4. **Start the stack:**
```bash
docker compose -f docker-compose.yaml -f docker-compose.local.yaml up -d
```
5. **Access the application:**
- Web UI: [http://localhost:3000](http://localhost:3000) (Default login: `username`:`password`)
- API: [http://localhost:8070/docs](http://localhost:8070/docs)
6. **Login using default user**:
Default user for llmeval username: `username`, password: `password`.
To stop the app:
```bash
docker compose -f docker-compose.yaml -f docker-compose.local.yaml down
```
### Development Setup
If you want to contribute to LLM-Eval or run it in a development environment, follow these steps:
#### Development prerequisites
- Python 3.12
- [Poetry](https://python-poetry.org/docs/#installation)
- Docker (for required services)
- Node.js & npm (for frontend)
#### Installation & Local Development
```bash
git clone
cd llm-eval
poetry install --only=main,dev,test
poetry self add poetry-plugin-shell
```
- Install Git pre-commit hook:
```bash
pre-commit install
```
1. **Start Poetry shell:**
```bash
poetry shell
```
2. **Copy and configure environment:**
```bash
cp .env.example .env
# Add your API keys and secrets to .env
# Fill CHANGEME with appropriate keys
```
3. **Comment the following in .env**
from
```bash
# container variables
KEYCLOAK_HOST=keycloak
CELERY_BROKER_HOST=rabbit-mq
PG_HOST=eval-db
```
to
```bash
# container variables
# KEYCLOAK_HOST=keycloak
# CELERY_BROKER_HOST=rabbit-mq
# PG_HOST=eval-db
```
4. **Start databases and other services:**
```bash
docker compose up -d
```
5. **Start backend:**
```bash
cd backend
uvicorn llm_eval.main:app --host 0.0.0.0 --port 8070 --reload
```
6. **Start Celery worker:**
```bash
cd backend
celery -A llm_eval.tasks worker --loglevel=INFO --concurrency=4
```
7. **Start frontend:**
```bash
cd frontend
npm install
npm run dev
```
8. **Login using default user**:
Default user for llmeval username: `username`, password: `password`.
#### Keycloak Setup (Optional if you want to override defaults)

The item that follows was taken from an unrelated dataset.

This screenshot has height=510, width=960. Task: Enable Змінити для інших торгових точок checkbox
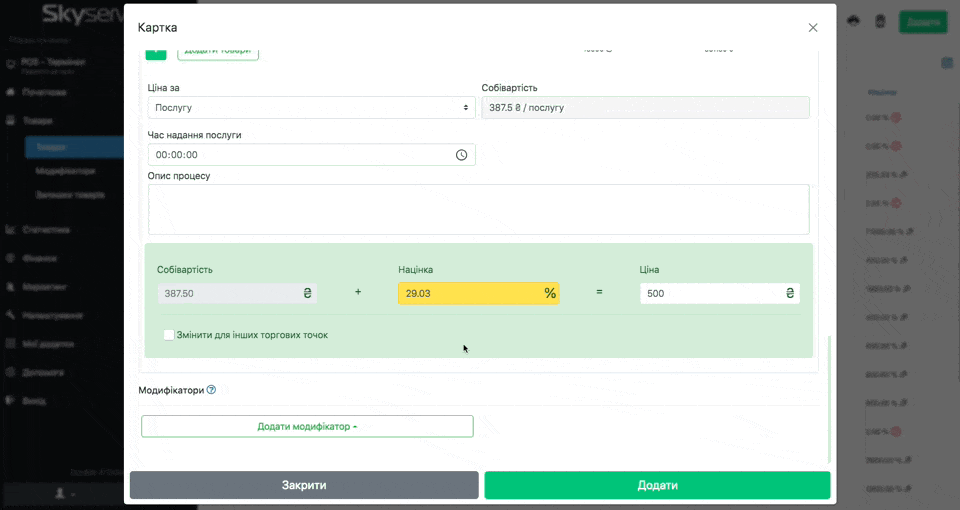click(x=169, y=335)
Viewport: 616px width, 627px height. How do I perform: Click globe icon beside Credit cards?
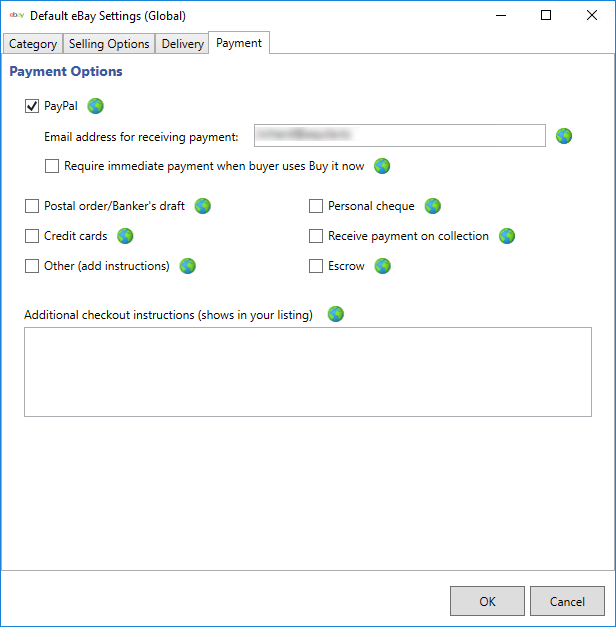coord(125,236)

User access is managed through Keycloak, available at [localhost:8080](localhost:8080) (Default admin credentials: `admin`:`admin`). Select the `llm-eval` realm to manage users.
- If you want to adjust keycloak manually see [docs/keycloak-setup-guide.md](docs/keycloak-setup-guide.md) for step-by-step guide.

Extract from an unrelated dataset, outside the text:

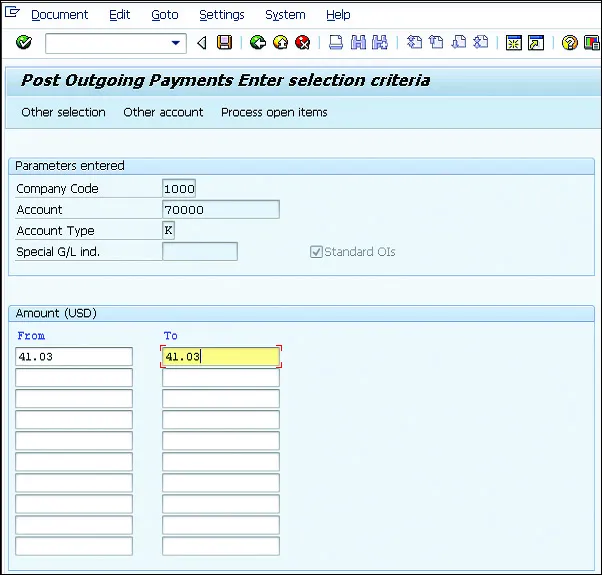Click the first From amount field

point(75,356)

- Otherwise it will use default configuration found in [keycloak-config](.devcontainer/import/keycloak/llm-eval-realm.json), when docker compose launchs.

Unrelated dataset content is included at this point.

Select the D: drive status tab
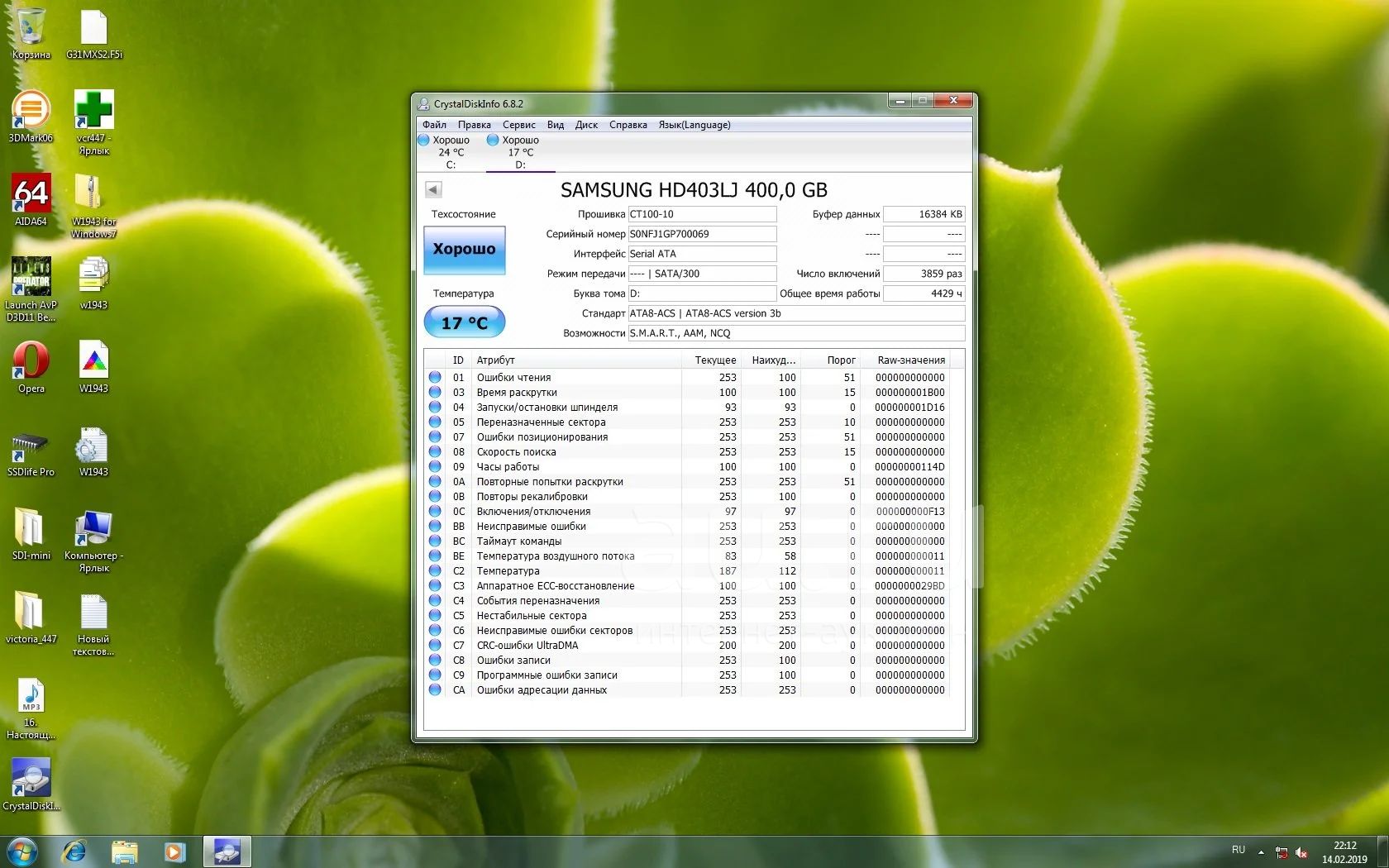This screenshot has height=868, width=1389. point(516,152)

##### Acquiring tokens from keycloak
Once keycloak is up and running, tokens might be requested by calling:
**Without session** by service client `dev-ide` (direct backend api calls):
```shell
$ curl -X POST \
'http://localhost:8080/realms/llm-eval/protocol/openid-connect/token' \
-H 'Content-Type: application/x-www-form-urlencoded' \
-d 'client_id=dev-ide' \
-d 'client_secret=dev-ide' \
-d 'grant_type=client_credentials' | jq
```
Or **with session** using client `llm-eval-ui` (frontend calls) :
```shell
$ curl -X POST \
'http://localhost:8080/realms/llm-eval/protocol/openid-connect/token' \
-H 'Content-Type: application/x-www-form-urlencoded' \
-d 'client_id=llm-eval-ui' \
-d 'client_secret=llm-eval-ui' \
-d 'username=username' \
-d 'password=password' \
-d 'grant_type=password' | jq
```
## 🤝 Contributing & Code of Conduct
As the repo isn't fully prepared for contributions, we aren't open for them for the moment.
## 📜 License
This project is licensed under the [Apache 2.0 License](LICENSE).